# TASK TO COMPLETE
Find and copy each line of the records where the string "magnifier" shows up.

[PROVIDED MATERIAL Boundary: Start]

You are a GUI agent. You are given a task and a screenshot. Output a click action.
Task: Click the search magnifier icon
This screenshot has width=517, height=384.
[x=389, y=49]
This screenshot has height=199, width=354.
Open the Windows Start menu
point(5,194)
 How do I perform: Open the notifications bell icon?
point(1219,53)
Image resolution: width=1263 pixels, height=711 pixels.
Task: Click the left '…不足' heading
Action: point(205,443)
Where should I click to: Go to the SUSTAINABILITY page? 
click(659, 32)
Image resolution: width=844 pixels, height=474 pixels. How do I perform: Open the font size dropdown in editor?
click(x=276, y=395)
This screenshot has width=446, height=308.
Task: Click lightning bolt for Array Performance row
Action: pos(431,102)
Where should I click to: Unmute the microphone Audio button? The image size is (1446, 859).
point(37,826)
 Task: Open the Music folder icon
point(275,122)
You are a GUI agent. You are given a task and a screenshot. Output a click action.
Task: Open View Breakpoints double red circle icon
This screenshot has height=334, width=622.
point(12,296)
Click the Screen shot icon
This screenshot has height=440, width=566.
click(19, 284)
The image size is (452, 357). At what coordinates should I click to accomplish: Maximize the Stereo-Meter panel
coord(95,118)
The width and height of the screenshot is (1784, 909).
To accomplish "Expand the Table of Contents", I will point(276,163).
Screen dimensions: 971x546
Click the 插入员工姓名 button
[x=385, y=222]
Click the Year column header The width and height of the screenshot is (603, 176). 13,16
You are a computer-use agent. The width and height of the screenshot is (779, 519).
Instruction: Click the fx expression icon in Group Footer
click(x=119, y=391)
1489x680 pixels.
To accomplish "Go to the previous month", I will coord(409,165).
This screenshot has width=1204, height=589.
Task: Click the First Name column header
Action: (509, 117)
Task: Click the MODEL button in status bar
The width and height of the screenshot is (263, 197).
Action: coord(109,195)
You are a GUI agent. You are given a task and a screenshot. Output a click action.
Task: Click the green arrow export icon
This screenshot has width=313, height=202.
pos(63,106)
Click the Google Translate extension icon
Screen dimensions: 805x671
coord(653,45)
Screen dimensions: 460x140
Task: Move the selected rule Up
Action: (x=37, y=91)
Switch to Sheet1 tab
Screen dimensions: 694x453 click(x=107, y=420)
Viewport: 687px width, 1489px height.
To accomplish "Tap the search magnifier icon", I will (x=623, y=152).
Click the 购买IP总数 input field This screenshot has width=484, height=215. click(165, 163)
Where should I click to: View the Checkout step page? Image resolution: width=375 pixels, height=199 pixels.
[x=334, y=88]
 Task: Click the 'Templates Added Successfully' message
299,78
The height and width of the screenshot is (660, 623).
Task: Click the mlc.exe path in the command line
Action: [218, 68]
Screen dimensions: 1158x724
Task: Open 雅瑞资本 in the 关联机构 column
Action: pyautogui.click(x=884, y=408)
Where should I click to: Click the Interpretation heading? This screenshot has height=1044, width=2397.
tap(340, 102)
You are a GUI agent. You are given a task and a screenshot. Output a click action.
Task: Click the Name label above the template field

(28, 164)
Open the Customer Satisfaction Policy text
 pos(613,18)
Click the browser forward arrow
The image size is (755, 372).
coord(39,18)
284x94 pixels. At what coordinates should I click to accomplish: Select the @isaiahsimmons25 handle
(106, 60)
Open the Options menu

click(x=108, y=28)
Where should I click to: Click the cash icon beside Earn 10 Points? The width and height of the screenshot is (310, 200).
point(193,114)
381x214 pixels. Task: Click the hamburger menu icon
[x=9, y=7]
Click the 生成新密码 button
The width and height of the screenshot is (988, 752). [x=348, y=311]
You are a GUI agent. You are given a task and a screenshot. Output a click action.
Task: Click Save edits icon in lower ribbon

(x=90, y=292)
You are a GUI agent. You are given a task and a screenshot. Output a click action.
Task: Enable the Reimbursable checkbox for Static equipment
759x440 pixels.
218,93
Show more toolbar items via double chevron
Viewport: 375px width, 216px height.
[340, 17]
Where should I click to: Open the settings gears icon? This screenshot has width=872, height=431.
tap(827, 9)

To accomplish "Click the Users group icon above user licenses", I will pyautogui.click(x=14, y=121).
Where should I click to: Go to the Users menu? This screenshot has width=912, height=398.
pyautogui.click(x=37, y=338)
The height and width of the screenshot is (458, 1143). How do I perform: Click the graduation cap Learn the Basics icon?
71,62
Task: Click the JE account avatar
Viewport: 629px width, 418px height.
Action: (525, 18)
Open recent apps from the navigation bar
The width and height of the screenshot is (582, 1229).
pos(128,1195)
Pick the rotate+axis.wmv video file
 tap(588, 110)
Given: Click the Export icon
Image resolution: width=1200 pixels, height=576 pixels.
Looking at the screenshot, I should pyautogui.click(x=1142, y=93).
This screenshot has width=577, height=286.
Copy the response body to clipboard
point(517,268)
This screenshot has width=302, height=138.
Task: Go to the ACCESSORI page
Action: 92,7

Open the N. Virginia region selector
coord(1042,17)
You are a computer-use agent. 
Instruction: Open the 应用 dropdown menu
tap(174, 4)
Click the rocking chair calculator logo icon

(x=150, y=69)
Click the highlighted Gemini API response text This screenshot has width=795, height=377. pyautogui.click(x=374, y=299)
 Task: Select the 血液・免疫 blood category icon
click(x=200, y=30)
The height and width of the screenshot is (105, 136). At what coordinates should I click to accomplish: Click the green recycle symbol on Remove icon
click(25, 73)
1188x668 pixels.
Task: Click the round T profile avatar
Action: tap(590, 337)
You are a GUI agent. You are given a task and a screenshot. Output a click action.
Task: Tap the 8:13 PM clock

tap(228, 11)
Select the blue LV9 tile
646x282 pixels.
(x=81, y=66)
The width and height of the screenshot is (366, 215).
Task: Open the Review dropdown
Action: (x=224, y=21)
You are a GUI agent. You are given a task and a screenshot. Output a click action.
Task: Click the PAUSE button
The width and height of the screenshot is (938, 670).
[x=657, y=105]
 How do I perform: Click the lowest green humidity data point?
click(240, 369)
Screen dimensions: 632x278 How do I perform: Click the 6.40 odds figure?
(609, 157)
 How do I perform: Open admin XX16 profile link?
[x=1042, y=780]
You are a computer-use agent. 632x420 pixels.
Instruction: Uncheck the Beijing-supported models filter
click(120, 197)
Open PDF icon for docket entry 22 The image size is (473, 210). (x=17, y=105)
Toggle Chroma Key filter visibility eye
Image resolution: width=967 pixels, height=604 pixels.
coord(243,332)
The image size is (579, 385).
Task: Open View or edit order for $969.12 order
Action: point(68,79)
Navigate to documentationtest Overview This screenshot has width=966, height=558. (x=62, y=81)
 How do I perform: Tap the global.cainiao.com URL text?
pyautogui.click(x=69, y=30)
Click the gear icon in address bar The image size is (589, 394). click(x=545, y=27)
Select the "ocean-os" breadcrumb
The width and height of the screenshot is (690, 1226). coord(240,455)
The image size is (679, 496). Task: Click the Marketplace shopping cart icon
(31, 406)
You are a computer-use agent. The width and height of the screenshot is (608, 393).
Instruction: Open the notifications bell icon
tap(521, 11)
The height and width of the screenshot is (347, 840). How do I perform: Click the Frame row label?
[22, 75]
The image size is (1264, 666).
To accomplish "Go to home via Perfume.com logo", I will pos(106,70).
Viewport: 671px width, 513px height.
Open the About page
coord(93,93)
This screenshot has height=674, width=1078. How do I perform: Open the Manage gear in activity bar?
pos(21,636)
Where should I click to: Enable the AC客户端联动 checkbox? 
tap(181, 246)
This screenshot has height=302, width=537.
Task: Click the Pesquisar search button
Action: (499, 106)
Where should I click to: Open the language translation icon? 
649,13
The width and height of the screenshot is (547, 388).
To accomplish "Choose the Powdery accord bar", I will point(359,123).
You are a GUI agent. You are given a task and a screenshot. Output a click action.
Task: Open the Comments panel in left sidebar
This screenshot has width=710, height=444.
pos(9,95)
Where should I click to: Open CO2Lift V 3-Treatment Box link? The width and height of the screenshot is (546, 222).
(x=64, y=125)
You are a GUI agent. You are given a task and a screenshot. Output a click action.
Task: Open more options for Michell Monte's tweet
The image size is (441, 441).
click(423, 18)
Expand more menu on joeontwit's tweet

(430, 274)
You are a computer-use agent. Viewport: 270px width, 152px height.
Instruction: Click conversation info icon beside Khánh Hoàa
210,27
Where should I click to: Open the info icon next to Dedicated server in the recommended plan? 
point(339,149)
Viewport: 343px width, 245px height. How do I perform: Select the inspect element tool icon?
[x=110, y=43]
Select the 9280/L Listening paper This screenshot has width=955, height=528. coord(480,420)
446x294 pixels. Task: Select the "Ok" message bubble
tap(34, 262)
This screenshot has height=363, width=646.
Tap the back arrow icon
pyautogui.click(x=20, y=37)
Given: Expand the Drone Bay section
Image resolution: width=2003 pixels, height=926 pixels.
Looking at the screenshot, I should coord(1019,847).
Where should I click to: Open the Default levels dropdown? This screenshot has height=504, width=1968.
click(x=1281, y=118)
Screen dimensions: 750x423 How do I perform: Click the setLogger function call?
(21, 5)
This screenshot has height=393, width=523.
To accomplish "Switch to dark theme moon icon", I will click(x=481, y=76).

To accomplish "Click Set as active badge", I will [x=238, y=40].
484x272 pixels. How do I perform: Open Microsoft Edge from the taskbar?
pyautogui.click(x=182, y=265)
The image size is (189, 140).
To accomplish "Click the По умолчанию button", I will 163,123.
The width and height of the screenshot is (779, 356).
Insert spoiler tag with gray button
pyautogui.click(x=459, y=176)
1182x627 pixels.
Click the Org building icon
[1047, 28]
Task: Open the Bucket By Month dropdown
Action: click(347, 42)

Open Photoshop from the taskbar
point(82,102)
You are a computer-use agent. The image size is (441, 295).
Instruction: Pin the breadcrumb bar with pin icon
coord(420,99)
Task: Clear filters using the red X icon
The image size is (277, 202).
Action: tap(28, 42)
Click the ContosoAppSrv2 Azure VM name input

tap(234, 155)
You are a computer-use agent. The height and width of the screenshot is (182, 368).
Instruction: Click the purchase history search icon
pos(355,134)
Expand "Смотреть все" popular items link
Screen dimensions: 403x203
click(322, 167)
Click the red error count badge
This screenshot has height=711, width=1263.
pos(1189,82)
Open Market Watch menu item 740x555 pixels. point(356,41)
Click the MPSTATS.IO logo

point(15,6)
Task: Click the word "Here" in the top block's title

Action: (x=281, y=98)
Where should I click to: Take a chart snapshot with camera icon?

[PROVIDED MATERIAL Boundary: End]

# SOLUTION TO THIS TASK
Task: Click the search magnifier icon
To accomplish "Tap the search magnifier icon", I will (x=623, y=152).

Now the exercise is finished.